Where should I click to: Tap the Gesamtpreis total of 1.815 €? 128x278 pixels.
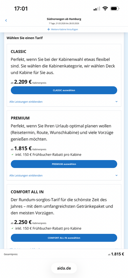pyautogui.click(x=116, y=254)
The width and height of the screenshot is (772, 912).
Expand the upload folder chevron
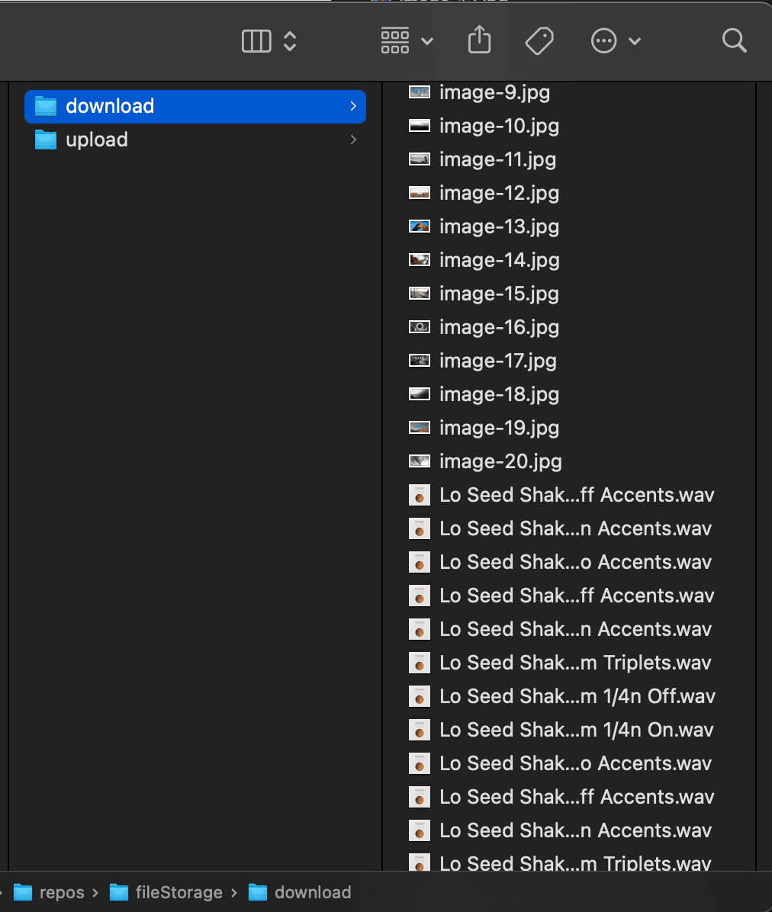pos(353,140)
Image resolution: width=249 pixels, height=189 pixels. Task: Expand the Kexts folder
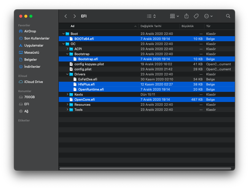click(67, 95)
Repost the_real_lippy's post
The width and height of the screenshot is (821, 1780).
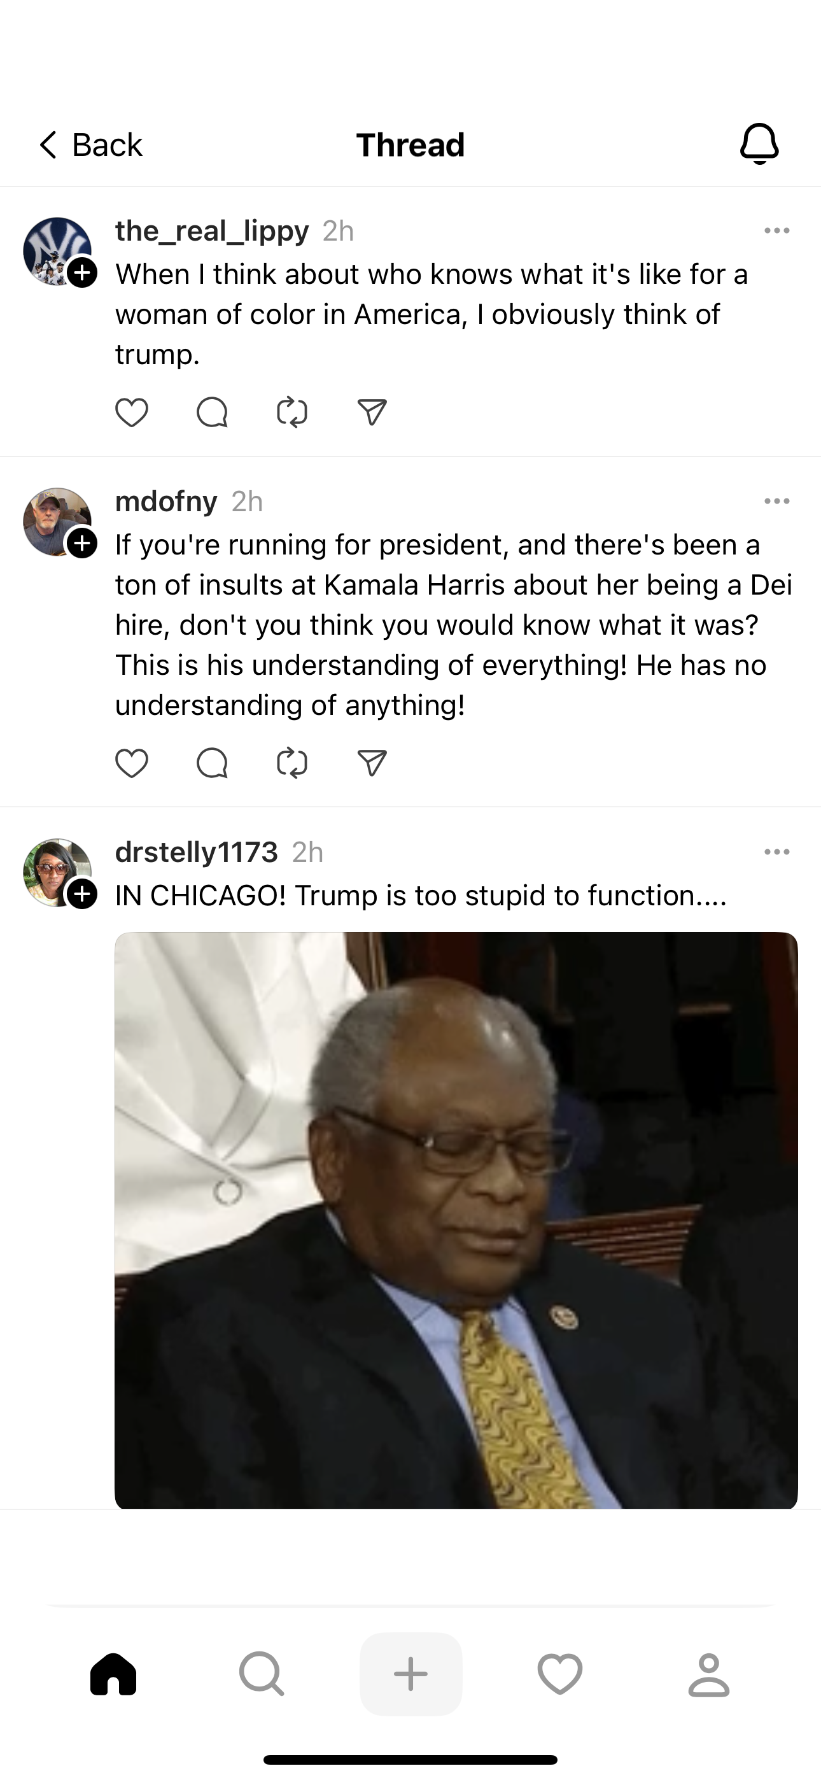(x=292, y=413)
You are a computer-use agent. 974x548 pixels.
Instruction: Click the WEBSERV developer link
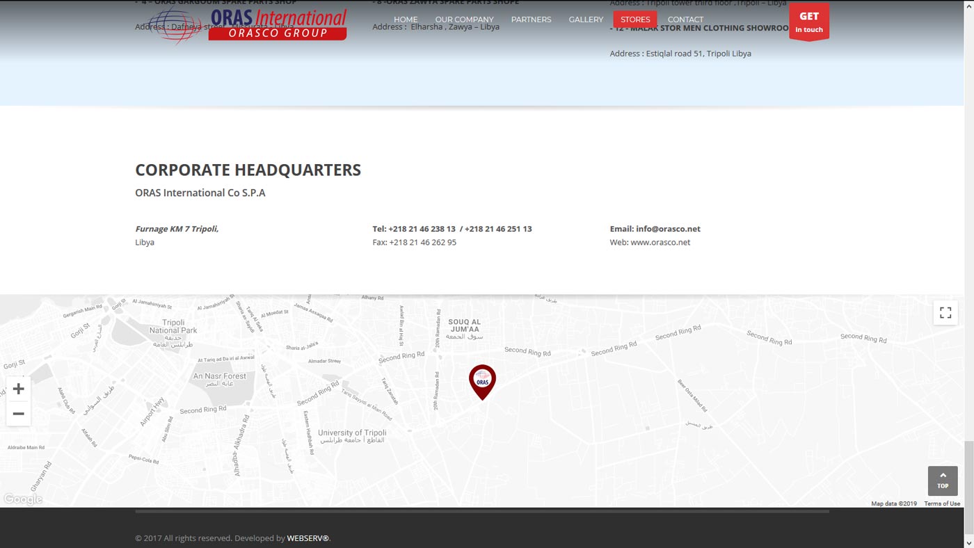[x=308, y=538]
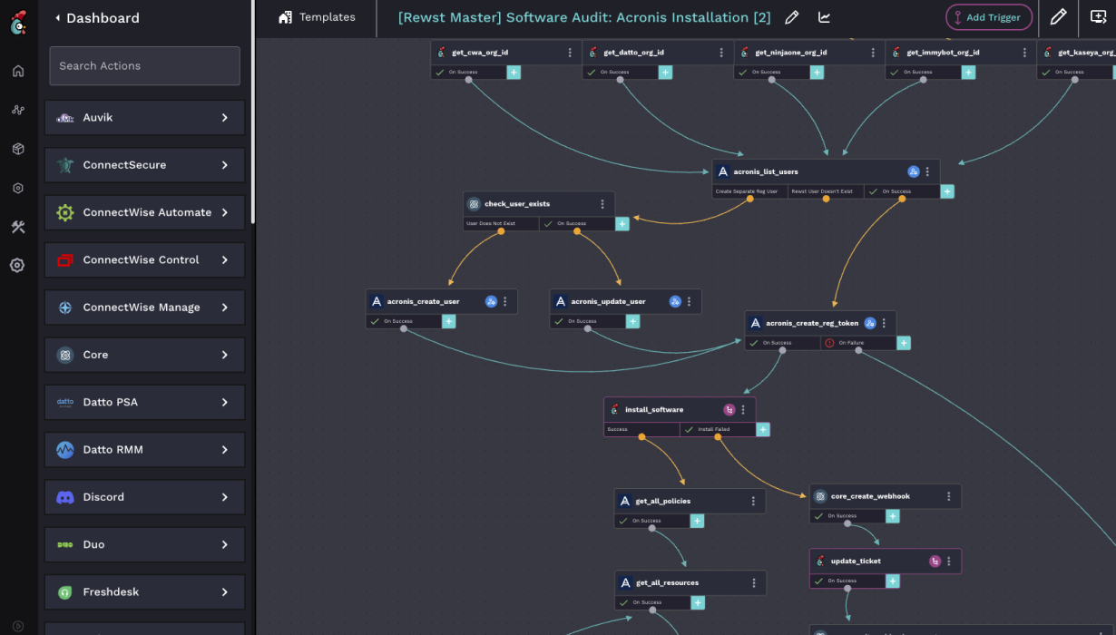This screenshot has width=1116, height=635.
Task: Click the crates/packages cube icon in sidebar
Action: coord(16,149)
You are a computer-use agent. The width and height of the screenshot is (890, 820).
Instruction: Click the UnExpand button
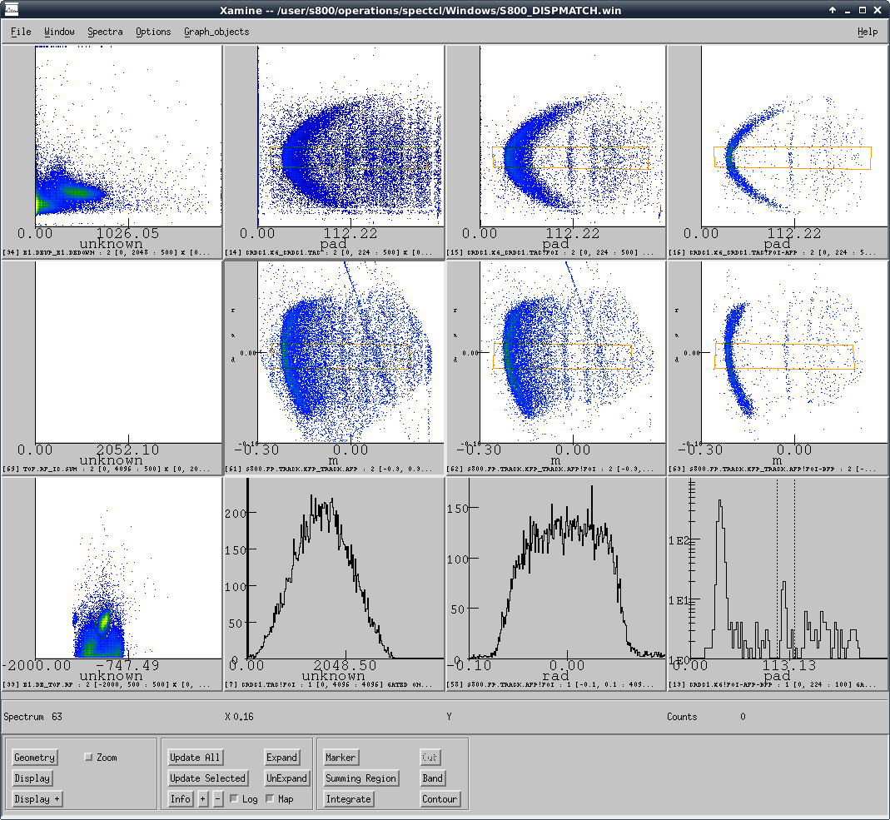pos(286,778)
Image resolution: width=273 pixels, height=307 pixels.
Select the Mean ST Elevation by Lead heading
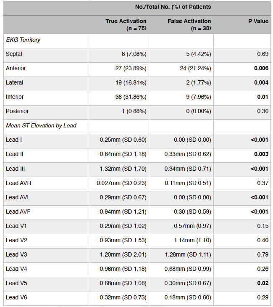pyautogui.click(x=41, y=126)
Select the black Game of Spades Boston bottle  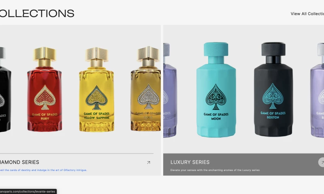click(273, 89)
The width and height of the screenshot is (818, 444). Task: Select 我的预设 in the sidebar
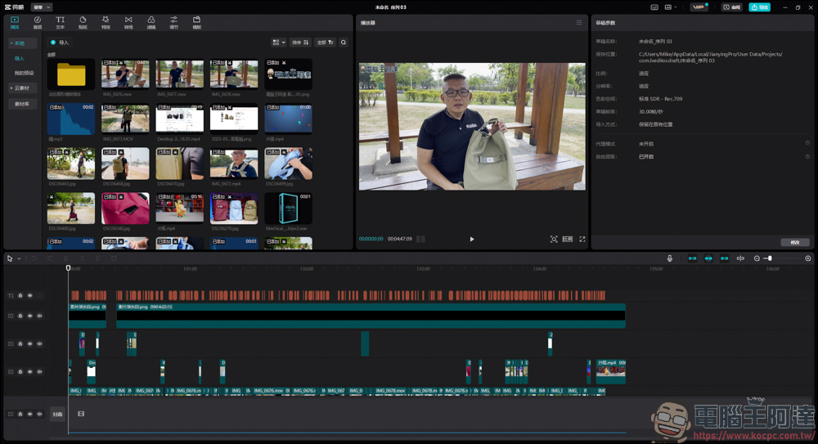point(24,73)
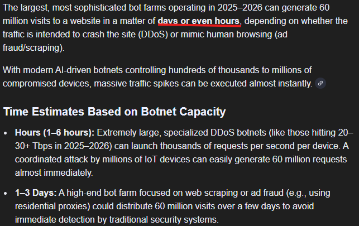Click the 'Hours (1–6 hours):' bold label
Screen dimensions: 359x226
coord(55,133)
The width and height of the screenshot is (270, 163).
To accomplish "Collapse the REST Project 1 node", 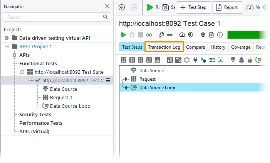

:::::

Your reply should hold nothing but the lines above, from the one containing "Image resolution: width=249" to the one containing "Image resolution: width=273", reproduced exactly minus the pictures.

Image resolution: width=249 pixels, height=189 pixels. Task: Expand the Kexts folder
click(67, 95)
Repost the_real_lippy's post
The width and height of the screenshot is (821, 1780).
(x=292, y=413)
You are a computer-use agent. 974x548 pixels.
Instruction: Click the WEBSERV developer link
[x=308, y=538]
This screenshot has width=1116, height=635.
Task: Click the crates/packages cube icon in sidebar
Action: coord(16,149)
You are a computer-use agent. The width and height of the screenshot is (890, 820).
Instruction: Click the UnExpand button
pos(286,778)
Image resolution: width=273 pixels, height=307 pixels.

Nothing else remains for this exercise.